Perhaps I’m reading this wrong?

later
Tom

The in-scene play accomplishes a number of things, as explained in the Forces Beyond Our Control section in the Infection chapter:

  1. It shapes the shared fiction, which will determine both your next move and that of your enemy. This is important, even if it’s not reflected in the numbers.
  2. You determine which of the players is most suited to make the roll for the group. The player who really pushes the action in a maneuver, usually but not always the player who took the Conflict scene, is generally the one who should make the Infection roll.
  3. Only other players who help the player who makes the Infection roll during the play of the maneuver get to help on the Infection roll.

Only the latter directly affects the Infection roll, and it doesn’t matter whether your actions during the maneuver were successful or not. The maneuver and the infection roll are only loosely coupled. You bind them together through your play, your color, and your sequels.

We view this as a feature, not a bug. You won the Firefight but lost the maneuver? What was happening behind the scenes? You lost the battle but won the maneuver? What unexpected thing went in your favor?

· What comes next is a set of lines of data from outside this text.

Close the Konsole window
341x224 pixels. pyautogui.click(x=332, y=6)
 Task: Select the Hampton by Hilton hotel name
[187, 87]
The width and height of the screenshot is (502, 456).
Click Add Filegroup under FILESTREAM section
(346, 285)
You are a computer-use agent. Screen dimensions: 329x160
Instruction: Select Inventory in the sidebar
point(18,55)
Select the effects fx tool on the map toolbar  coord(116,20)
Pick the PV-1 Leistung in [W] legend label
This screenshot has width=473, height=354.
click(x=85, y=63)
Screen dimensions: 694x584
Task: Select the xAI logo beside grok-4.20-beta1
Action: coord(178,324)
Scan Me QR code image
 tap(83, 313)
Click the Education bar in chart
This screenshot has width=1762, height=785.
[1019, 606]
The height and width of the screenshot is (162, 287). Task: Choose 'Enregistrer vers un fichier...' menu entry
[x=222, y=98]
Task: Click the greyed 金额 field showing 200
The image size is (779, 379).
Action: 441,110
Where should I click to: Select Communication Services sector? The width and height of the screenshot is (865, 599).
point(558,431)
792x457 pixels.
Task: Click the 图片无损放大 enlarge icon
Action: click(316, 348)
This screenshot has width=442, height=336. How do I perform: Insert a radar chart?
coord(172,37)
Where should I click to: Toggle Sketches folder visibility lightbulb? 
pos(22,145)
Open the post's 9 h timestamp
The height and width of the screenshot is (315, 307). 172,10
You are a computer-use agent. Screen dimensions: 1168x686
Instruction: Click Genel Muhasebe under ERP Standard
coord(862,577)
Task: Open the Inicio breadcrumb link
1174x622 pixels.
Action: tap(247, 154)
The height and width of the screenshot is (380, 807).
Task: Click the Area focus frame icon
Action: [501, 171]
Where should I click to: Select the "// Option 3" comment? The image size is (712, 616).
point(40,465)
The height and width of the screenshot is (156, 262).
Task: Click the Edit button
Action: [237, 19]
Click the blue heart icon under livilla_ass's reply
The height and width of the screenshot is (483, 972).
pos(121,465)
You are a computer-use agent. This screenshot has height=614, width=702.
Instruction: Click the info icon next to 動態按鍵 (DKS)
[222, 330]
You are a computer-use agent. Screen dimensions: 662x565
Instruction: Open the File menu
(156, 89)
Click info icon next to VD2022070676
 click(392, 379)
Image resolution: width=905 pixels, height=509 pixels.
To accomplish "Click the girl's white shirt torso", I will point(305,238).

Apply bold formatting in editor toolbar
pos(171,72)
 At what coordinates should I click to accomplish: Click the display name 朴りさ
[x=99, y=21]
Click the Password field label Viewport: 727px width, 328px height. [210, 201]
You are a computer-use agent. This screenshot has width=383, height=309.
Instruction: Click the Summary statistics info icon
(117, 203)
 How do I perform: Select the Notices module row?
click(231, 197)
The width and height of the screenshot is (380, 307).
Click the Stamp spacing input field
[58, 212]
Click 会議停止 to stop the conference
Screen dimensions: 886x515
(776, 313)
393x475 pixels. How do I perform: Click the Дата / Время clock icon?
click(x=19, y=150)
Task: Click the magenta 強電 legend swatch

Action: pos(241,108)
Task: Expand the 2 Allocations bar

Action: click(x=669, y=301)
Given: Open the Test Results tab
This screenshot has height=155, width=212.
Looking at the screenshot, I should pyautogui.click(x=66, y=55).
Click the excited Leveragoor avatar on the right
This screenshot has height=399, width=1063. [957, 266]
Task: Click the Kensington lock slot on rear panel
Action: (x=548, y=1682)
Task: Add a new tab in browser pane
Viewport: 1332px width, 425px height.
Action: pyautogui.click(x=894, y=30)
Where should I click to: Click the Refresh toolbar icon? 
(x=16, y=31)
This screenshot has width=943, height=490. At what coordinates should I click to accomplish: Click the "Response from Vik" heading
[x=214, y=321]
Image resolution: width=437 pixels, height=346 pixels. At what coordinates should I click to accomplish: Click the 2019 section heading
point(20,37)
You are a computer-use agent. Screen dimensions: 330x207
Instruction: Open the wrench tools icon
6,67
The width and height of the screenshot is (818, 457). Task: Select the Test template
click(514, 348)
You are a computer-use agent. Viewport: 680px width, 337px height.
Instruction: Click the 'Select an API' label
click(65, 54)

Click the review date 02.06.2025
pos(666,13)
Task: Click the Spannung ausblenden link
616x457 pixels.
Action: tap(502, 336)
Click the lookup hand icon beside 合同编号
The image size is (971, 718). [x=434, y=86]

If you like, you could always give the “winning” side an advantage die for the Maneuver Roll.

Hi all,
As far as I understood Manouvers, don’t the winning side get to narrate the “win” thereby tying in the previous building, colour and conflict scenes with the loser then narrating how their side faired?

Wouldn’t this tie up the fragments of that manouver so that winning or losing the conflicts is a part of the entire manouver?

Not sure how clear I’ve put it really.

John

This threw me too until I realized the discontinuity creates a very cool dilemma (err, I think; I’ve not played yet, so I may be wrong):

  1. Winning the current conflict means your player-character gets something you care about, right now: you humiliate your archrival, shoot up some bad guys, rescue the girl, impress your distant father. Losing the current conflict means your character loses something you care about, and possibly gets plugged. So you want to pile on those FoRKs and helping dice, pick your battles carefully, and make sure you have low-Obstacle, easy rolls!

  2. Winning the maneuvers requires you to keep advancing your key skills (e.g. Tactics, Persuasion) faster than the other side’s characters do. And to earn advancement, you’re going to need a bunch of challenging, high-Obstacle rolls – even if you have to give up FoRKs, help, and tech, and take on impossible odds. So in order to have the best shot at saving a whole planet full of people you don’t know, you have to be willing to risk everything you care about in the here and now: maybe your archrival humiliates you, the bad guys shot you in the kneecaps, the girl dies, and your father croaks out “you were always a disappointment to me” before he dies.

And he’ll never know you saved the world. He’ll never know.